(Stored entries)
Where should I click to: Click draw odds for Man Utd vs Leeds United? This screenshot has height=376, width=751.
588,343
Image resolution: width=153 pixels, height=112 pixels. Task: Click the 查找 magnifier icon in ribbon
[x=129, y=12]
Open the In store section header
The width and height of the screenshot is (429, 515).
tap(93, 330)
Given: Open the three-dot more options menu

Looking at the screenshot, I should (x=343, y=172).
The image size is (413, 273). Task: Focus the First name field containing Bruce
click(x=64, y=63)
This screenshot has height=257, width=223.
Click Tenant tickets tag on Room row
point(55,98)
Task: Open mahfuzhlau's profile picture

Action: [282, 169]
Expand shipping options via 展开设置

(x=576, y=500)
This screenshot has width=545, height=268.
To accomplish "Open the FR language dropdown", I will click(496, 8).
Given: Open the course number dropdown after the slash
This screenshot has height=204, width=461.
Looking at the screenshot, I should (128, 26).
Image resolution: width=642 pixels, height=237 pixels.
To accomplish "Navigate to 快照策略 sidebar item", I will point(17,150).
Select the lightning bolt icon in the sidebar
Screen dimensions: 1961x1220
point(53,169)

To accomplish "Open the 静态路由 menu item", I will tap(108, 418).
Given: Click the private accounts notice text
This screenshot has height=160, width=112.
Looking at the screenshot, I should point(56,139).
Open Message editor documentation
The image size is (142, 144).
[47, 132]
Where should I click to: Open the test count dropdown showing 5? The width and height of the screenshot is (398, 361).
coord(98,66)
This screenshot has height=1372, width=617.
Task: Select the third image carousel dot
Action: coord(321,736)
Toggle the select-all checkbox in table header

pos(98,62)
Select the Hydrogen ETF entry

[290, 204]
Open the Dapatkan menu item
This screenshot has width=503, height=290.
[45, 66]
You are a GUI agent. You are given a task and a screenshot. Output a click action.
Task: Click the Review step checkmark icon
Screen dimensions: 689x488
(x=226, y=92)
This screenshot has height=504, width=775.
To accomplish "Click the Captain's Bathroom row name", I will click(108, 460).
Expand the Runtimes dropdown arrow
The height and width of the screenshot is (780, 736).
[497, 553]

Your instructions
Reproduce every one of the records above word for word.

Final result
Where should I click to: Click draw odds for Man Utd vs Leeds United? This screenshot has height=376, width=751.
588,343
Image resolution: width=153 pixels, height=112 pixels. Task: Click the 查找 magnifier icon in ribbon
[x=129, y=12]
Open the In store section header
The width and height of the screenshot is (429, 515).
tap(93, 330)
Given: Open the three-dot more options menu

Looking at the screenshot, I should (x=343, y=172).
The image size is (413, 273). Task: Focus the First name field containing Bruce
click(x=64, y=63)
This screenshot has height=257, width=223.
Click Tenant tickets tag on Room row
point(55,98)
Task: Open mahfuzhlau's profile picture

Action: [282, 169]
Expand shipping options via 展开设置

(x=576, y=500)
This screenshot has width=545, height=268.
To accomplish "Open the FR language dropdown", I will click(496, 8).
Given: Open the course number dropdown after the slash
This screenshot has height=204, width=461.
Looking at the screenshot, I should (128, 26).
Image resolution: width=642 pixels, height=237 pixels.
To accomplish "Navigate to 快照策略 sidebar item", I will point(17,150).
Select the lightning bolt icon in the sidebar
Screen dimensions: 1961x1220
point(53,169)

To accomplish "Open the 静态路由 menu item", I will tap(108, 418).
Given: Click the private accounts notice text
This screenshot has height=160, width=112.
Looking at the screenshot, I should point(56,139).
Open Message editor documentation
The image size is (142, 144).
[47, 132]
Where should I click to: Open the test count dropdown showing 5? The width and height of the screenshot is (398, 361).
coord(98,66)
This screenshot has height=1372, width=617.
Task: Select the third image carousel dot
Action: coord(321,736)
Toggle the select-all checkbox in table header

pos(98,62)
Select the Hydrogen ETF entry

[290, 204]
Open the Dapatkan menu item
This screenshot has width=503, height=290.
[45, 66]
You are a GUI agent. You are given a task and a screenshot. Output a click action.
Task: Click the Review step checkmark icon
Screen dimensions: 689x488
(x=226, y=92)
This screenshot has height=504, width=775.
To accomplish "Click the Captain's Bathroom row name", I will click(108, 460).
Expand the Runtimes dropdown arrow
The height and width of the screenshot is (780, 736).
[497, 553]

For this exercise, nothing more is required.